A signal receiving end is arranged, LED signals are collected by utilizing a photodiode array, the photodiode array is provided with four photodiodes, the four photodiodes are respectively arranged on four photodiode array bases, each photodiode and a photodiode array base plate are provided with an inclined angle alpha, polarizers are attached to the surfaces of the two photodiodes, the polarization directions of the polarizers attached to the two photodiodes are mutually perpendicular, the rotation angle information between the polarization direction of the polarizer of the receiving end and the polarization direction of the polarizer of the transmitting end required by the orientation estimation is provided, and the existence of the inclined angle alpha provides the incident angle information of light required by the positioning calculation;

step 2: and (3) obtaining the ID, the coordinate position information and the polarization direction information of the attached polaroid of each LED by utilizing the optical signals obtained in the step (1), measuring the received signal strength of the optical signals, and realizing the positioning and orientation estimation of the receiving end by combining the rotation angle information between the polarization directions of the polaroids of the receiving end and the transmitting end and the incidence angle information of the light obtained by the inclination angle alpha.

Preferably, the step 1 includes the steps of:

Step 1.1: establishing a coordinate system in the measurement space, wherein the LED ₁、LED₂ and the LED ₃ are respectively denoted as e ₁、e₂ and e ₃;

Step 1.2: polarizing plates with a polarization direction delta ₁,δ₂,δ₃ are respectively arranged and attached for e ₁、e₂ and e ₃;

Step 1.3: each LED is assigned a frequency so as to flash at a certain frequency, and a linearly polarized light signal carrying the inherent information of the LED is transmitted, wherein the inherent information comprises the ID of the LED, the coordinate information and the polarization direction information of the attached polaroid.

Preferably, the four photodiodes include photodiodes PD ₁、PD₂、PD₃ and PD ₄,PD₁ and PD ₂ mounted in the same direction at an angle of 120 ° to the direction in which PD ₃、PD₄ is located.

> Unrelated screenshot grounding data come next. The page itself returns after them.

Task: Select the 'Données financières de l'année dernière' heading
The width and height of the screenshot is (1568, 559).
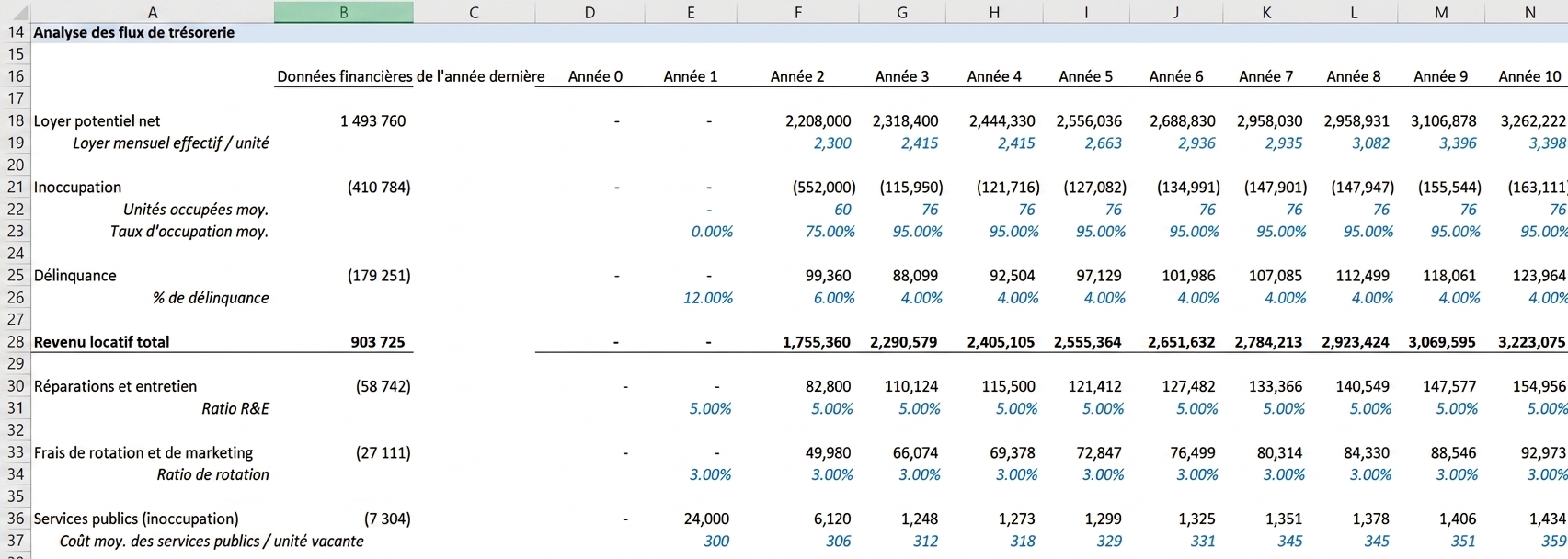Action: click(410, 76)
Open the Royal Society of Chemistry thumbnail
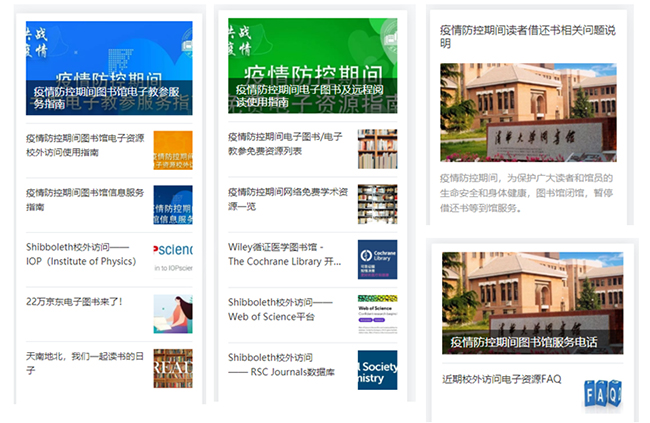Image resolution: width=650 pixels, height=423 pixels. pos(377,369)
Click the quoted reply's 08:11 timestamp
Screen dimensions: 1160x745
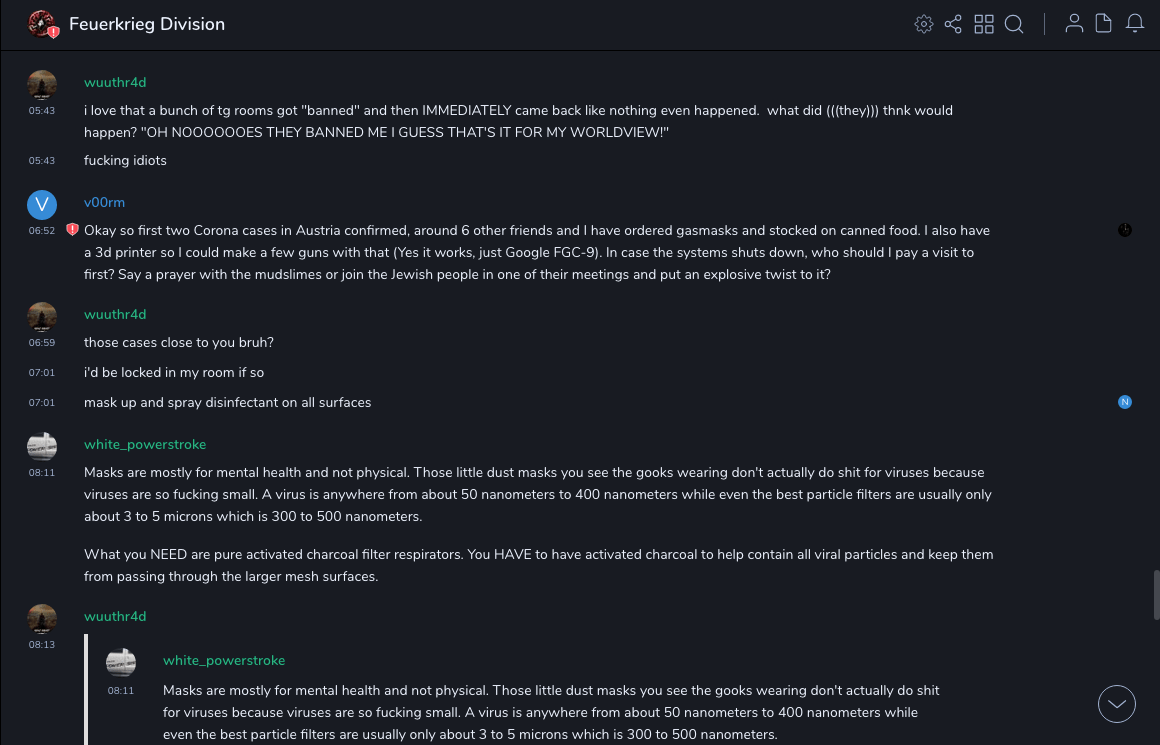(121, 690)
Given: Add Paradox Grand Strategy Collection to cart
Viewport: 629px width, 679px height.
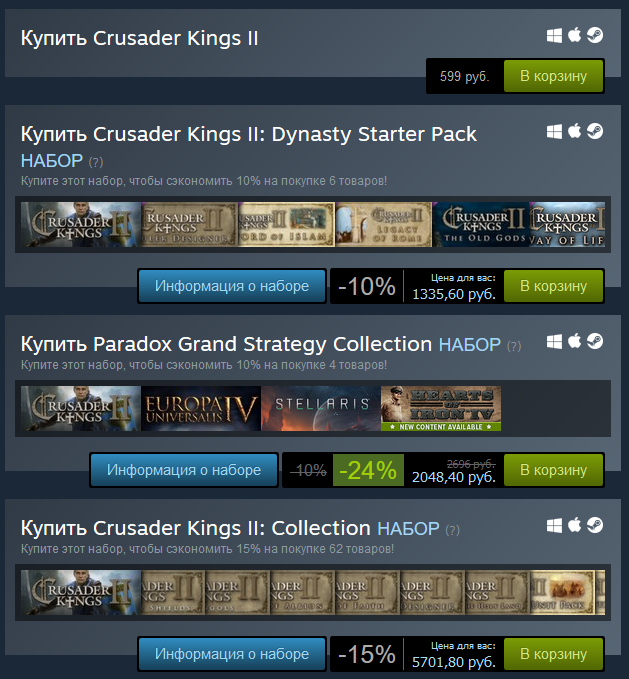Looking at the screenshot, I should (x=553, y=470).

Preferably, the step 2 includes the steps of:

Step 2.1: extracting information transmitted by each LED through a visible light communication technology;

Step 2.2: calculating rotation angles eta ¹,η² and eta ³ between the polarization direction of the polaroid attached to the PD ₁ and delta ₁,δ₂,δ₃, obtaining four candidate orientations by utilizing any two rotation angles and the polarization direction of the corresponding LED side polaroid, and completing estimation of the orientation phi of the receiving end by comparing the numerical relation between the candidate orientations;

Step 2.3: the orientation phi and the orientation phi plus pi both meet the rotation angle relation in the step 2.2, and the received signal strength of each photodiode is judged to eliminate the redundant orientation through the structural characteristics of the photodiode array;

Step 2.4: converting the received signal strength obtained by the PD ₁ with the polarizer and the PD ₂ into a received signal strength measured by the photodiode at the same position without the polarizer, and recording the received signal strength as PD ₁₂;

Step 2.5: according to the received signal strength ratio between PD ₁₂、PD₃ and PD ₄ and the inclination angle alpha of the photodiode and the bottom plate, combining a light propagation model to calculate the incident angles beta ₁₂、β₃ and beta ₄ of light rays emitted by a light source to the photodiode;

Step 2.6: and 2, constructing a least square problem about the coordinates of the receiving end by combining the geometric relation of vectors in the measurement space and the light propagation model according to the incidence angle obtained in the step 2.5, and solving the least square problem to obtain the coordinates of the receiving end in the measurement space.

The visible light positioning system comprises a transmitting end, a receiving end and a transmitting end, wherein the transmitting end transmits linearly polarized light signals carrying inherent information of LEDs by utilizing an LED signal generating circuit, the LEDs and a polaroid, and the inherent information comprises the ID (identity) of the LEDs, coordinate information and polarization direction information of the attached polaroid;

the receiving end comprises: a photodiode array, a polarizer, and a signal processing circuit;

The photodiode array of the receiving end comprises four photodiodes, and all the photodiodes are inclined to the bottom plate of the photodiode array at the same angle alpha by inserting the photodiodes into the photodiode base part;

Four photodiodes in the photodiode array are oriented toward the center of the photodiode array backplane in three directions at 2:1:1, wherein the included angle between the three directions is 120 degrees;

the polaroids of the receiving end are attached to two photodiodes in two directions in the photodiode array, and the polarization directions of the two polaroids are perpendicular to each other.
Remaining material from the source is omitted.